→ Text under study:
────────────────────────────────────────
Chang, Alex R; Kramer, Holly; Wei, Guo; Boucher, Robert; Grams, Morgan E; Berlowitz, Dan; Bhatt, Udayan; Cohen, Debbie L; Drawz, Paul; Punzi, Henry; Freedman, Barry I; Haley, William; Hawfield, Amret; Horwitz, Edward; McLouth, Christopher; Morisky, Don; Papademetriou, Vasilios; Rocco, Michael V; Wall, Barry; Weiner, Daniel E; Zias, Athena; Beddhu, Srinivasan.
Afiliação
  • Chang AR; Kidney Health Research Institute, Department of Population Health Sciences, Geisinger Health System, Danville, Pennsylvania.
  • Kramer H; Division of Nephrology, Loyola University Medical Center, Maywood, Illinois.
  • Wei G; Division of Nephrology & Hypertension, University of Utah School of Medicine, Salt Lake City, Utah.
  • Boucher R; Division of Nephrology & Hypertension, University of Utah School of Medicine, Salt Lake City, Utah.
  • Grams ME; Division of Nephrology, Johns Hopkins School of Medicine, Baltimore, Maryland.
  • Berlowitz D; Department of Public Health, University of Massachusetts-Lowell, Lowell, Massachusetts.
  • Bhatt U; Division of Nephrology, The Ohio State University College of Medicine, Columbus, Ohio.
  • Cohen DL; Renal Division, University of Pennsylvania, Philadelphia, Pennsylvania.
  • Drawz P; Division of Renal Diseases and Hypertension, University of Minnesota, Minneapolis, Minnesota.
  • Punzi H; Punzi Medical Center, Trinity Hypertension and Metabolic Research Institute, Carollton, Texas.
  • Freedman BI; Section on Nephrology, Department of Internal Medicine, Wake Forest School of Medicine, Winston-Salem, North Carolina.
────────────────────────────────────────
→ Excerpted records:
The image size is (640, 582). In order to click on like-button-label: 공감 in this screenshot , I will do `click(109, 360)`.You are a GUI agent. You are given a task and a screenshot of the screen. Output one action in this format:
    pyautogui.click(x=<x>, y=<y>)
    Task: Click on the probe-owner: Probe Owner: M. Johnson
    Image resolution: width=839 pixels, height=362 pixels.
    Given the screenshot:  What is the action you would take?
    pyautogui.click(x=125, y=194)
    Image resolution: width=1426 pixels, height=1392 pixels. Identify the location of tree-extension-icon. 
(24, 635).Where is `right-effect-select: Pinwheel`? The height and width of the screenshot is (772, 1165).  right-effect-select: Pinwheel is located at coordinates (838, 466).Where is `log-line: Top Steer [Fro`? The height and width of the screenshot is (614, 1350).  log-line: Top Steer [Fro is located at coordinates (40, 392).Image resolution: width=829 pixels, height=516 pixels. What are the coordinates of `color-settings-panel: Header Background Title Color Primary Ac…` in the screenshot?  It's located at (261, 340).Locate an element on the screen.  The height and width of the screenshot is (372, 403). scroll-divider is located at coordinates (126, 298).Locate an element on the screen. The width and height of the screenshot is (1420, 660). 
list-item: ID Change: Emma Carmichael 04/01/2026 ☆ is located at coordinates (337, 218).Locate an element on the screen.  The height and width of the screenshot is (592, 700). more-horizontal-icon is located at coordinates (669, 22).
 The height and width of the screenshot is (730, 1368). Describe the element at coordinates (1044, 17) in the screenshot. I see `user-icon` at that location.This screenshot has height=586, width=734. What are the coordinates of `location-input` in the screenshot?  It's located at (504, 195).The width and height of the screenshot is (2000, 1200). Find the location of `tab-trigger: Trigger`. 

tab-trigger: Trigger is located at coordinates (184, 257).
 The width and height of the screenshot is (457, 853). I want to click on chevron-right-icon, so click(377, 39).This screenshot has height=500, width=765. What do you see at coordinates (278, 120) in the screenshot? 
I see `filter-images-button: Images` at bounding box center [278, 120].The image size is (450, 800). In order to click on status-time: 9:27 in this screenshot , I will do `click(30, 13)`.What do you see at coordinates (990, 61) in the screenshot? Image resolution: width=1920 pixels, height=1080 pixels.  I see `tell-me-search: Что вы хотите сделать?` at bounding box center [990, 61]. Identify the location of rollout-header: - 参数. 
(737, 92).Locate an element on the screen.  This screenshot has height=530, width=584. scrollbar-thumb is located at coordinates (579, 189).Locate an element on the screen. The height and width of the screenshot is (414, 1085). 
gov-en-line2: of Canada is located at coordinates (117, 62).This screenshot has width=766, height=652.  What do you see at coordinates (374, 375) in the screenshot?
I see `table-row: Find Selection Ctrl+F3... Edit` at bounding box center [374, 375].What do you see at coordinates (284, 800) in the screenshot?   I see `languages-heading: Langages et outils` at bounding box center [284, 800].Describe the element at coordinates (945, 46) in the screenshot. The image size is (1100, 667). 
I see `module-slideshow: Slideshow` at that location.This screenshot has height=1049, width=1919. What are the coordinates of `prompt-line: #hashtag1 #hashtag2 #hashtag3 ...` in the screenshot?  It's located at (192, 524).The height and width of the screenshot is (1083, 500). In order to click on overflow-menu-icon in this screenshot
────────────────────────────────────────
Could you print the author and affiliation list in full, reproducing every line unchanged?

→ Answer to the problem:
Chang, Alex R; Kramer, Holly; Wei, Guo; Boucher, Robert; Grams, Morgan E; Berlowitz, Dan; Bhatt, Udayan; Cohen, Debbie L; Drawz, Paul; Punzi, Henry; Freedman, Barry I; Haley, William; Hawfield, Amret; Horwitz, Edward; McLouth, Christopher; Morisky, Don; Papademetriou, Vasilios; Rocco, Michael V; Wall, Barry; Weiner, Daniel E; Zias, Athena; Beddhu, Srinivasan.
Afiliação
  • Chang AR; Kidney Health Research Institute, Department of Population Health Sciences, Geisinger Health System, Danville, Pennsylvania.
  • Kramer H; Division of Nephrology, Loyola University Medical Center, Maywood, Illinois.
  • Wei G; Division of Nephrology & Hypertension, University of Utah School of Medicine, Salt Lake City, Utah.
  • Boucher R; Division of Nephrology & Hypertension, University of Utah School of Medicine, Salt Lake City, Utah.
  • Grams ME; Division of Nephrology, Johns Hopkins School of Medicine, Baltimore, Maryland.
  • Berlowitz D; Department of Public Health, University of Massachusetts-Lowell, Lowell, Massachusetts.
  • Bhatt U; Division of Nephrology, The Ohio State University College of Medicine, Columbus, Ohio.
  • Cohen DL; Renal Division, University of Pennsylvania, Philadelphia, Pennsylvania.
  • Drawz P; Division of Renal Diseases and Hypertension, University of Minnesota, Minneapolis, Minnesota.
  • Punzi H; Punzi Medical Center, Trinity Hypertension and Metabolic Research Institute, Carollton, Texas.
  • Freedman BI; Section on Nephrology, Department of Internal Medicine, Wake Forest School of Medicine, Winston-Salem, North Carolina.